O analista foi ainda mais longe ao revelar que havia consultado um escritório de advocacia especializado no tema: "Eu falei com um escritório de advocacia especializado nisso e me disseram que isso poderia se tornar algo muito sério", completou. A partir daí, a questão deixou os microfones do podcast e entrou nos tribunais.

O que diz a lei holandesa

A legislação dos Países Baixos é clara e implacável: cidadãos holandeses que adquirem voluntariamente outra nacionalidade perdem automaticamente o passaporte europeu. Sem a cidadania da União Europeia, esses atletas passam a ser tratados como estrangeiros para fins trabalhistas — e as exigências mudam completamente.

A professora de Direito Esportivo Marjan Olfers explicou o impacto direto no futebol em entrevista à ESPN:

"Se um jogador renuncia à sua cidadania holandesa, por assim dizer, ele entra em uma jurisdição diferente. Na verdade, você é então um estrangeiro. Portanto, você precisa ter uma autorização para poder trabalhar aqui."

Pela norma vigente, um jogador sem cidadania europeia precisa cumprir exigências severas: salários mínimos elevados, autorização formal de trabalho e comprovação, por parte do clube, de que não havia atletas europeus disponíveis para a mesma função. Clubes que escalaram jogadores fora dessas condições podem ter suas vitórias anuladas.

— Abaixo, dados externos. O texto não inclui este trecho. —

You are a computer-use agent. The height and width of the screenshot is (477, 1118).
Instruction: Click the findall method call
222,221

A federação no centro da tempestade

Após a repercussão do caso Dean James, o NAC Breda apresentou queixa formal à KNVB, a Federação Holandesa de Futebol. A entidade, num primeiro momento, manteve o resultado de 6 a 0. O NAC não se conformou e recorreu, alegando descumprimento das próprias regras da federação. Agora, o caso está nas mãos da Justiça de Utrecht, e o que vier de lá pode mudar tudo.

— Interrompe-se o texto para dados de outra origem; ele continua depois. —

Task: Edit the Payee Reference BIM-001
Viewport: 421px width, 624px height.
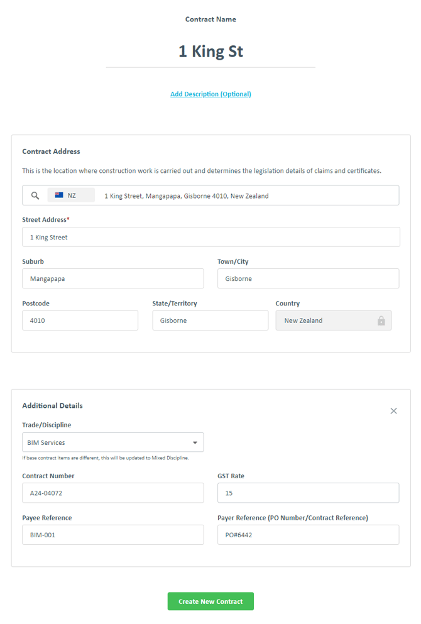Action: pos(113,534)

Uma decisão favorável ao NAC Breda na esfera judicial abriria precedente imediato: qualquer clube poderia questionar partidas em que adversários escalaram jogadores em situação irregular de cidadania. Segundo levantamento do SportNavo, a KNVB também já abriu investigação paralela sobre o uso de chamados "passaportes esportivos" — documentos emitidos por federações esportivas nacionais que, em alguns países, não necessariamente conferem cidadania plena — e sobre possíveis omissões de mudanças de nacionalidade por parte de jogadores e clubes.

Uma temporada inteira em xeque

O número de 133 partidas potencialmente anuláveis revela a dimensão do problema. Não se trata de um caso isolado: a prática de jogadores de origem imigrante optarem por representar seleções ancestrais é comum no futebol europeu moderno, especialmente na Holanda, país com forte diáspora indonésia, marroquina e surinamesa. Muitos desses atletas e seus clubes simplesmente desconheciam as implicações jurídicas da escolha pela outra seleção.

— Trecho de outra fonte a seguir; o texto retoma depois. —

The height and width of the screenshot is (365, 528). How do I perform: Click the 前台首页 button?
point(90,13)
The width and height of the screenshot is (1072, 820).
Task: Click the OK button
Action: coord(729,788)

A análise do SportNavo aponta que o caso ultrapassa as fronteiras do esporte: ele expõe uma tensão real entre as políticas de imigração europeias, a globalização do futebol e a falta de comunicação entre federações esportivas e órgãos governamentais. Outros países da União Europeia observam o desenrolar com atenção — as legislações variam, mas o fenômeno de jogadores com múltiplas identidades nacionais é universal.

A decisão da Justiça de Utrecht não tem data definida, mas o calendário pressiona: a Eredivisie entra na reta final da temporada, com clubes brigando por vagas europeias e para fugir do rebaixamento. Caso o tribunal dê razão ao NAC Breda, a KNVB terá de lidar com uma avalanche de contestações que pode paralisar o campeonato e forçar a repetição ou a reorganização de dezenas de jogos antes do encerramento oficial da competição.